The market would say so. Antiques, to use the word in its traditional sense, have long been suspect to younger collectors, summoning up visions of an old fuddy-duddy admiring his collection of treen snuff boxes or portrait miniatures. That’s why, several years back, The Winter Antiques Show dropped the word “Antiques” and assumed its current name. There would still be antiques on offer at the fair, although the definition of “antique” became increasingly blurry. I seem to recall a rule, back when I participated in the show, that nothing made after 1965 could be shown, and I’m sure that the limiting date had already been rolled forward several times. Nowadays, contemporary objects can also be shown.

The buyers of antique works of art these days are generally people who intend to incorporate a particular piece into what previous generations of collectors would have dismissed as a hodgepodge instead of a collection, with all kinds of decorative objects on display. I don’t mean that to sound derogatory; I’m simply saying that connoisseurship has increasingly become the bailiwick of museum curators. That’s just the way things are now. Even museum curators are now exhibiting works from various periods and places side-by-side. I confess that the connections those curators attempt to demonstrate often seem extremely tenuous to me, but sometimes such juxtapositions put a familiar piece in a new and revealing light.

Well, get to The Winter Show if you can. It’s always worth seeing. I’m glad, however, that I’m not exhibiting there anymore.
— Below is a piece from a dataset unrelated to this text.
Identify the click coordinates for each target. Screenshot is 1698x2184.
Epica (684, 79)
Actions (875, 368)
Most antique fairs run three or four days. The Winter Show runs a full ten days, and by the end every exhibitor is dog-tired. To make things worse, Gerald Peters Gallery, whose booth I manned, also participated in an antiques fair in Palm Beach that opened only a couple of days after The Winter Show closed. I would pack up the artwork in New York and catch a plane for Palm Beach.
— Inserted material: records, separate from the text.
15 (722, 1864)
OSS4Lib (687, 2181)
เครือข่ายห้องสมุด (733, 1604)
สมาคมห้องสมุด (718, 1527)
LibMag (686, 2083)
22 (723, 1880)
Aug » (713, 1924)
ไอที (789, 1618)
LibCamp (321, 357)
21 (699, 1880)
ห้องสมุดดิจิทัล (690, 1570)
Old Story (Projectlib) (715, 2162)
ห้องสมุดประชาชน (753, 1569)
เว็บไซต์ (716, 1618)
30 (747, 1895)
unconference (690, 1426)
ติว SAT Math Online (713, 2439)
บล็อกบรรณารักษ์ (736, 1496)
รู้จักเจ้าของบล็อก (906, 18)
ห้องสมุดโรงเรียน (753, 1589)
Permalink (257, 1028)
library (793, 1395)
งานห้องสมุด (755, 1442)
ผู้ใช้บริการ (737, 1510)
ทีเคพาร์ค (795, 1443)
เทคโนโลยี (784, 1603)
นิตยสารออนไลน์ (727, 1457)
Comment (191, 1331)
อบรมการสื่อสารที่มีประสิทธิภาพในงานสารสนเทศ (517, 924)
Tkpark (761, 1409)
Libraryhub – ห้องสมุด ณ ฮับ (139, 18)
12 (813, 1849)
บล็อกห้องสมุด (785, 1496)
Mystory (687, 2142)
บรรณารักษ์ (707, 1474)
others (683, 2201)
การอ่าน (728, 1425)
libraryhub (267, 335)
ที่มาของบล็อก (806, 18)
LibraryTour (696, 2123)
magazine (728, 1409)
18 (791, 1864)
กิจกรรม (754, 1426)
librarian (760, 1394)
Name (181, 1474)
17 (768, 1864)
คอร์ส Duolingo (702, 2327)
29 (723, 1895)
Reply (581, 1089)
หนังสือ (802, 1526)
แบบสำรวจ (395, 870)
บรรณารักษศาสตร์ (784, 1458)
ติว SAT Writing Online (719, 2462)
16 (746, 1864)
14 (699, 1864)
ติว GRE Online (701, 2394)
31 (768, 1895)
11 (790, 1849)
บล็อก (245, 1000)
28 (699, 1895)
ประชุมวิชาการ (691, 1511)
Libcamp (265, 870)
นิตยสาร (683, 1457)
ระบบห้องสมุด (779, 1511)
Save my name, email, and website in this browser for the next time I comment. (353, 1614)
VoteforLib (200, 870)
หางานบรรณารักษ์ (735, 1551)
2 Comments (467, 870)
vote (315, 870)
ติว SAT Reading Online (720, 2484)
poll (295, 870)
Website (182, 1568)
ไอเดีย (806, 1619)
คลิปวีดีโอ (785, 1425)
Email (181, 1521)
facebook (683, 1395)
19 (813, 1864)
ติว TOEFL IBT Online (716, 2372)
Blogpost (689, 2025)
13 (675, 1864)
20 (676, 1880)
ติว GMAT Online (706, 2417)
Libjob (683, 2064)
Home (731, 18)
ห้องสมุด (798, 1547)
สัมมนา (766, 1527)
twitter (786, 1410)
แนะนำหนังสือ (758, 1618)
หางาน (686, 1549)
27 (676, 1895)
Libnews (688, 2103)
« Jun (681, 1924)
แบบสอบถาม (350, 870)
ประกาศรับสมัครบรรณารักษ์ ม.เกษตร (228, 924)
I quickly learned that you get no sympathy from New Yorkers in winter if you complain that you have to go to Palm Beach, even if you just worked ten days straight and are looking at another seven days’ worth. “Boy,” people would say, arching an eyebrow, “some people sure have it tough!” I would remonstrate that I was going to be standing in a booth all day and that if I wanted to sit on a beach in a Speedo, I’d have to do so late at night. Actually, given how I would look in a Speedo, late at night might have been the best for all concerned.